Stata The Stata listserver
[Date Prev][Date Next][Thread Prev][Thread Next][Date index][Thread index]

RE: st: -trim()-ed but cannot -destring()-:- hidden text characters?


From   "Nick Cox" <n.j.cox@durham.ac.uk>
To   <statalist@hsphsun2.harvard.edu>
Subject   RE: st: -trim()-ed but cannot -destring()-:- hidden text characters?
Date   Wed, 27 Apr 2005 22:17:37 +0100

Glad you solved your problem. I seize 
the opportunity to plug the multi-author 
FAQ on text editors and Stata:

http://fmwww.bc.edu/repec/bocode/t/textEditors.html

Now on -charlist- and -destring-, you are indeed incorrect, but 
forgiveably so! 

-charlist- is a user-written program from SSC, 
which I wrote during the lifetime of Stata 7. 
-destring- is an official Stata command. 
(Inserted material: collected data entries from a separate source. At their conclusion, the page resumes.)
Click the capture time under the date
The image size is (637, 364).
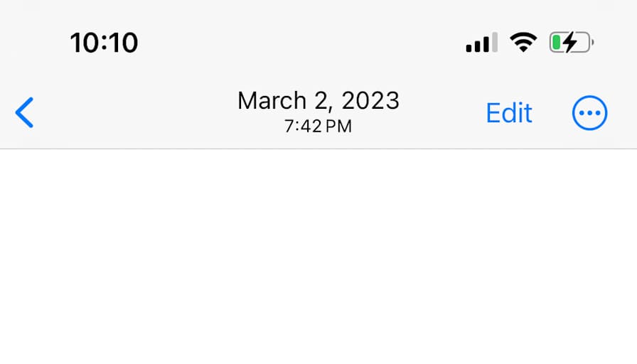click(x=318, y=127)
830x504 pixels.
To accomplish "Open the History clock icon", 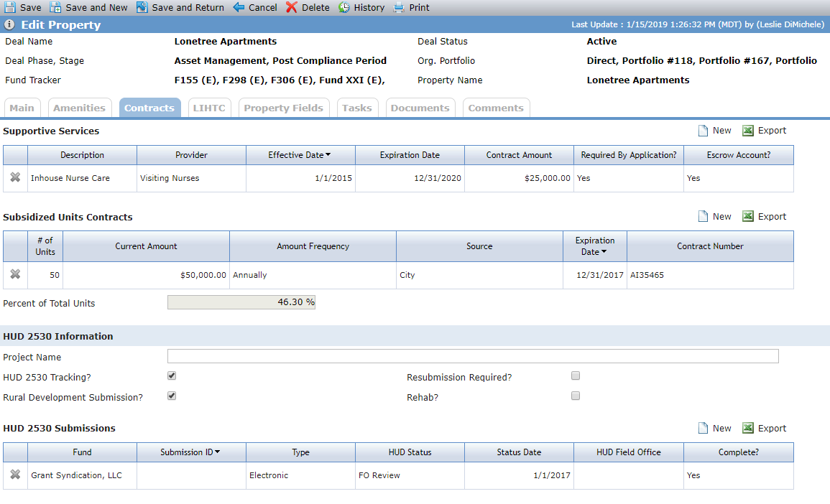I will [344, 7].
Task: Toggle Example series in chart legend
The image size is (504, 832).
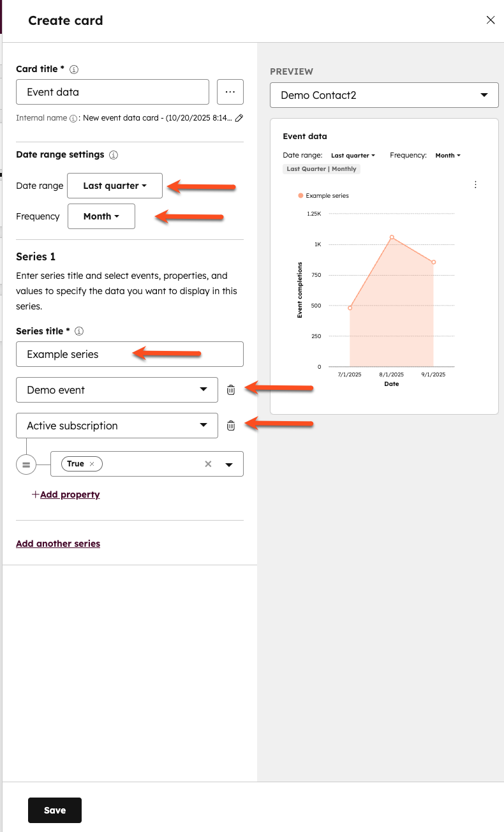Action: coord(323,196)
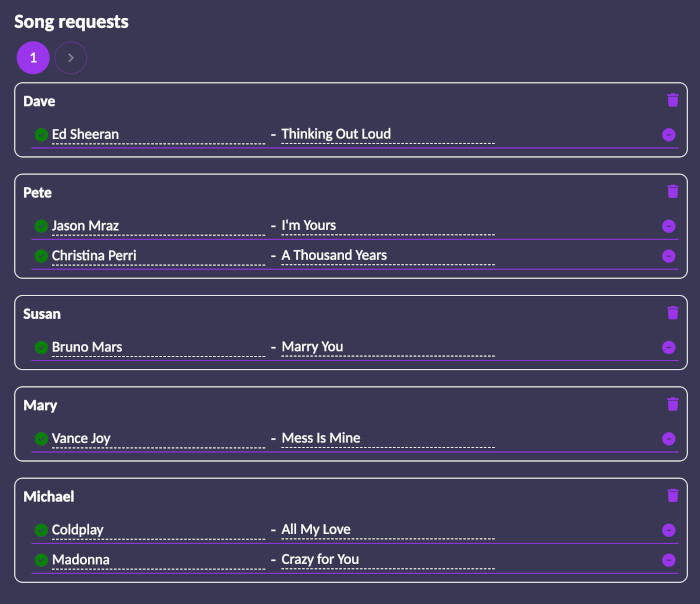
Task: Toggle green check beside Vance Joy
Action: tap(41, 439)
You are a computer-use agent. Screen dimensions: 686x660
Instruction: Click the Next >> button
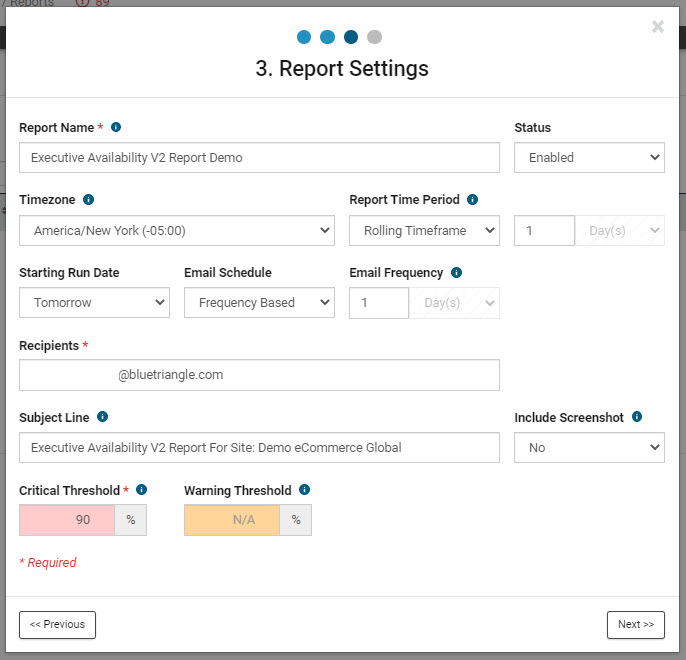(635, 624)
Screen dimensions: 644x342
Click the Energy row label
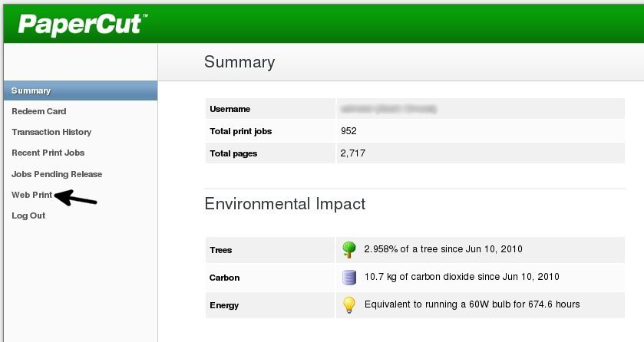click(224, 305)

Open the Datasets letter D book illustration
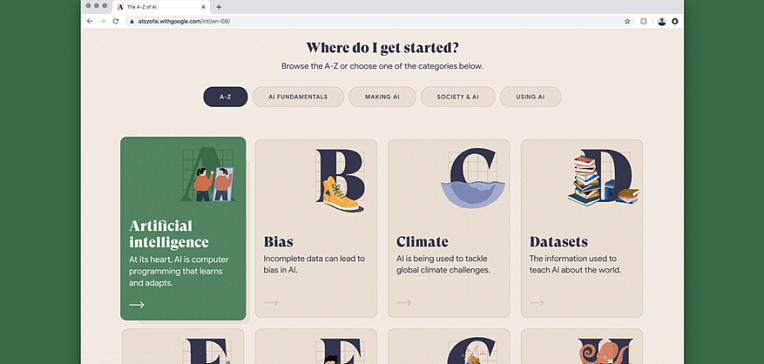[x=604, y=177]
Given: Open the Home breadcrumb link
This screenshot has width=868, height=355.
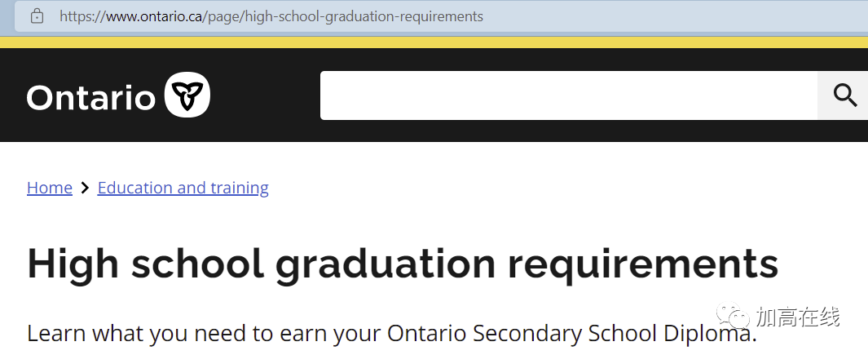Looking at the screenshot, I should coord(50,188).
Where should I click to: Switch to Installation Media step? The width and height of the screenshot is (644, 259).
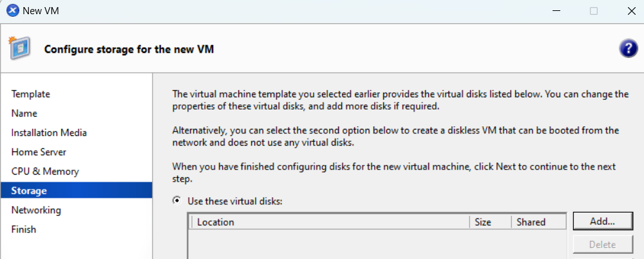coord(49,133)
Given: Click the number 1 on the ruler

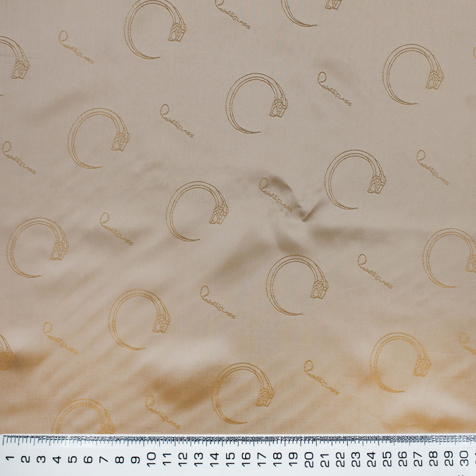Looking at the screenshot, I should pos(10,459).
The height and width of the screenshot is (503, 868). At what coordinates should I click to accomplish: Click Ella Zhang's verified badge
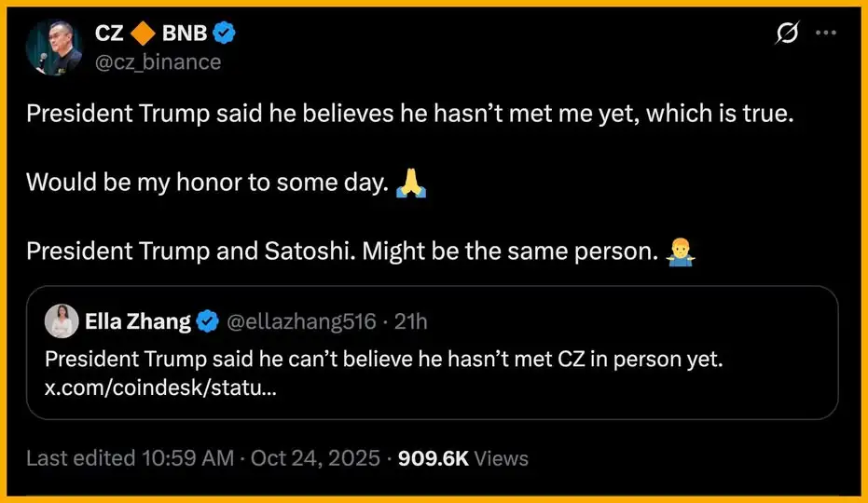coord(208,322)
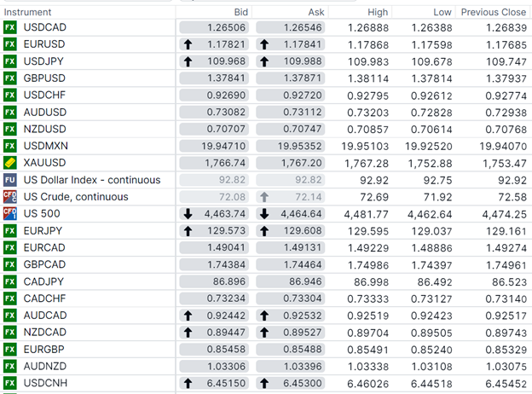Click the CFD icon beside US Crude

click(10, 197)
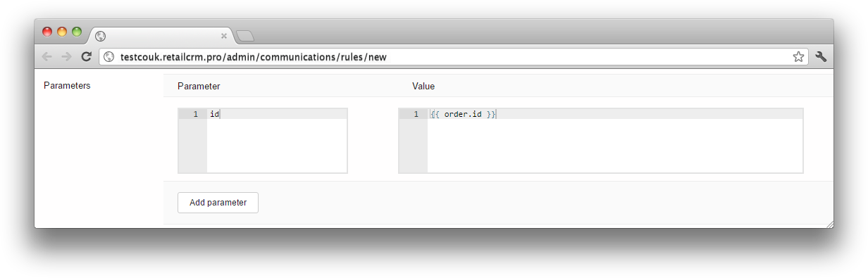Click the Parameter column header
The image size is (868, 278).
(x=199, y=87)
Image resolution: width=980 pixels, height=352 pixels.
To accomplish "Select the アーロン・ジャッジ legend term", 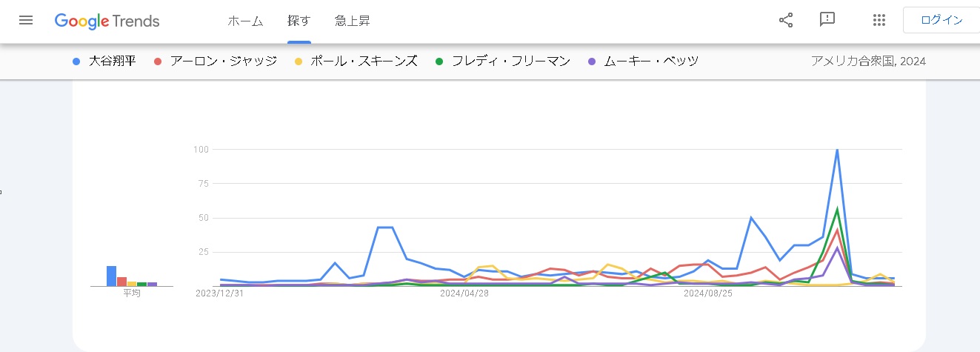I will pos(223,62).
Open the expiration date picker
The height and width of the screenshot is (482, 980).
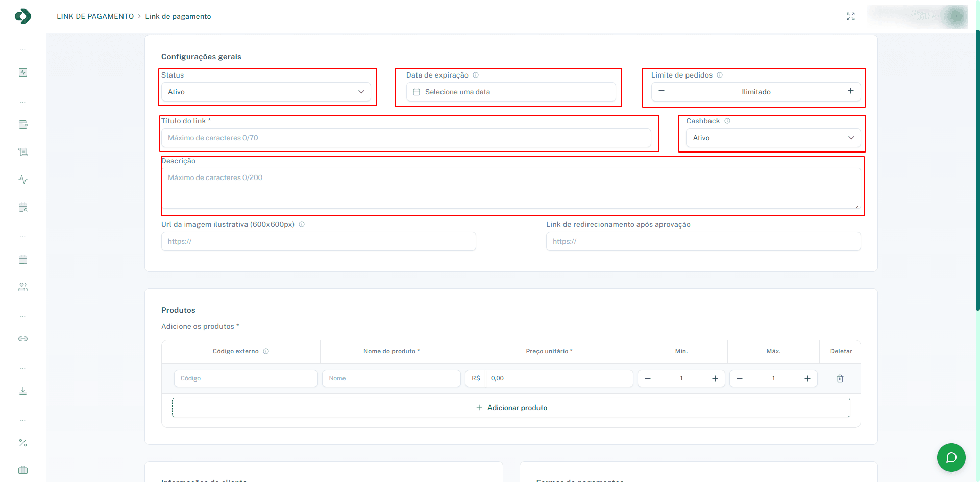pos(511,92)
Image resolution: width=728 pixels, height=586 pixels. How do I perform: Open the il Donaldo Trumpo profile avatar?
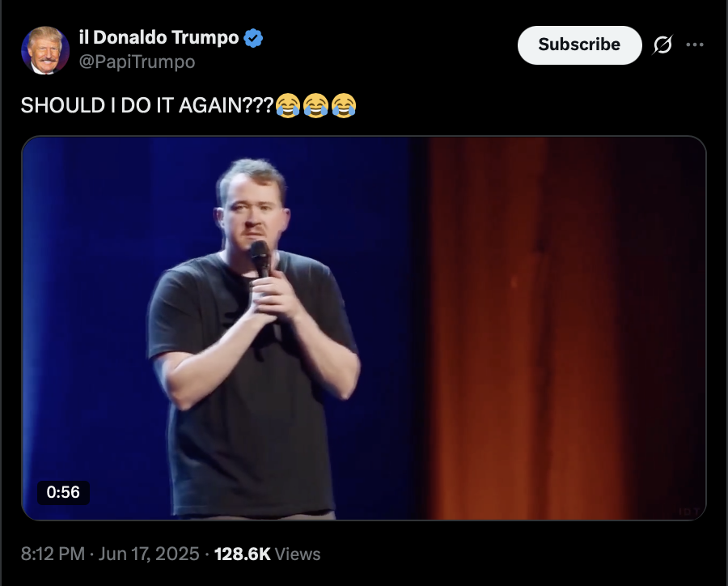pos(45,50)
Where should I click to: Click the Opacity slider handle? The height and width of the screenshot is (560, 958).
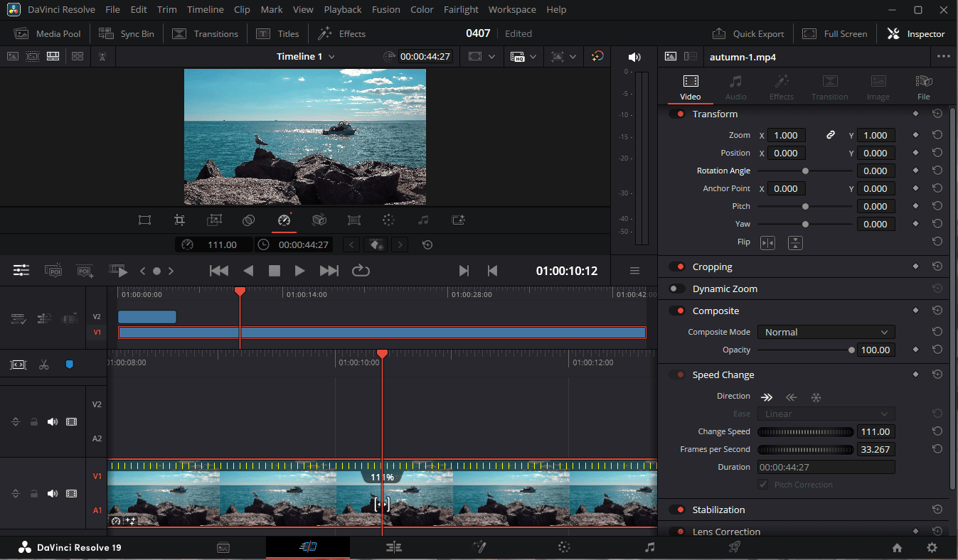851,350
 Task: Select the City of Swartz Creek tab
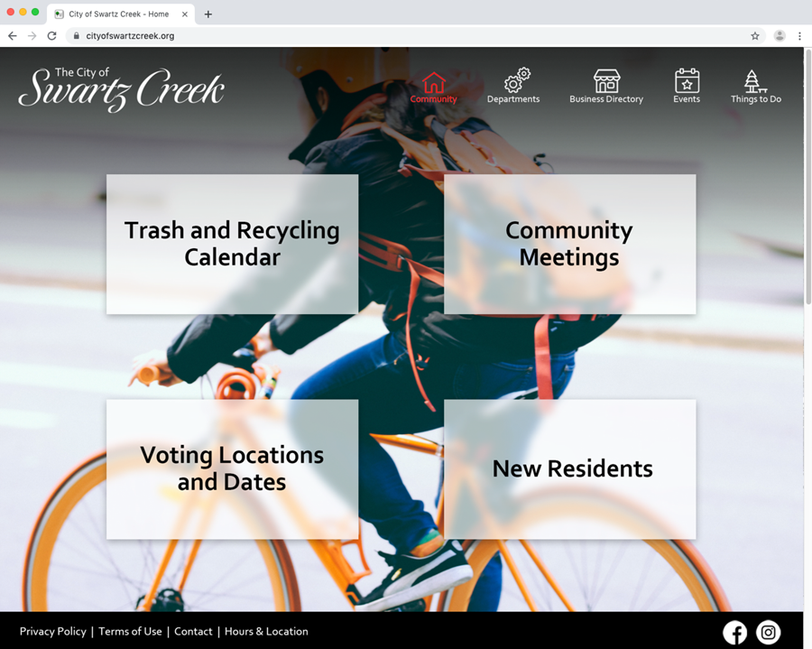click(x=117, y=14)
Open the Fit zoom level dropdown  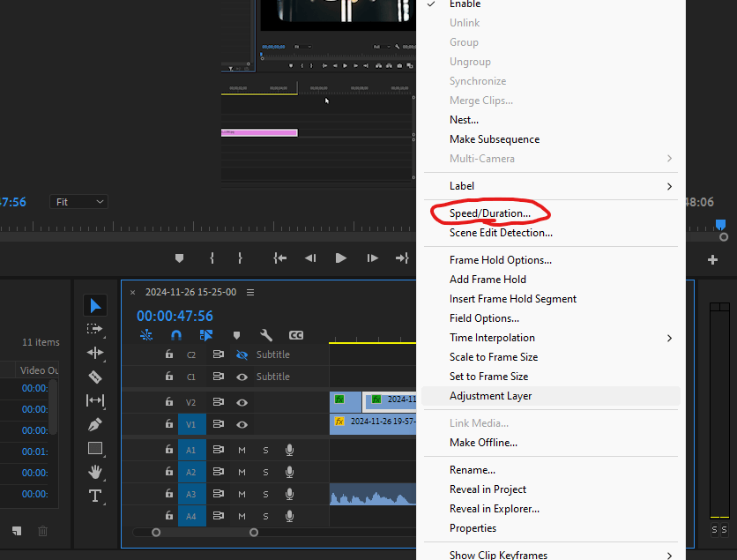point(78,202)
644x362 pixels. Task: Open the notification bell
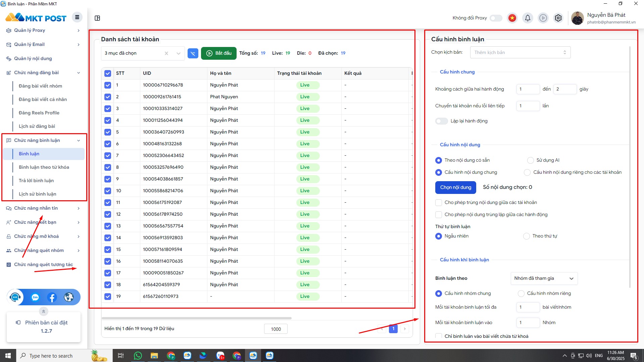[528, 18]

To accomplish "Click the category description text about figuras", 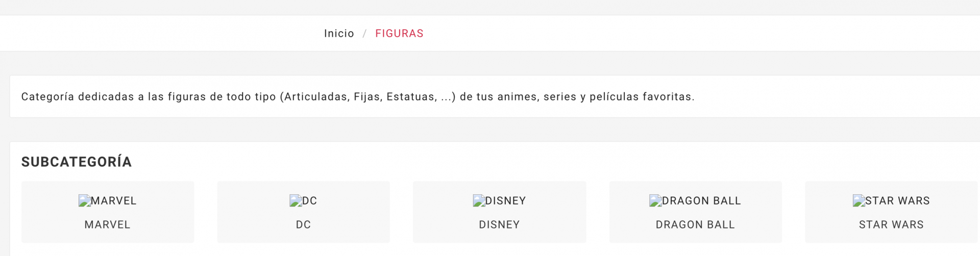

It is true that -charlist- did not find any 
exotic characters that are also obviously 
visible using the font I tried in the Results window. 

. charlist rank
 0123456789 

However, occurrences of char(160) are 
indicated by the results left in memory 
by -charlist-: 

. ret li

macros:
             r(chars) : " 0123456789 "
          r(sepchars) : "  0 1 2 3 4 5 6 7 8 9   "
             r(ascii) : "32 48 49 50 51 52 53 54 55 56 57 160 "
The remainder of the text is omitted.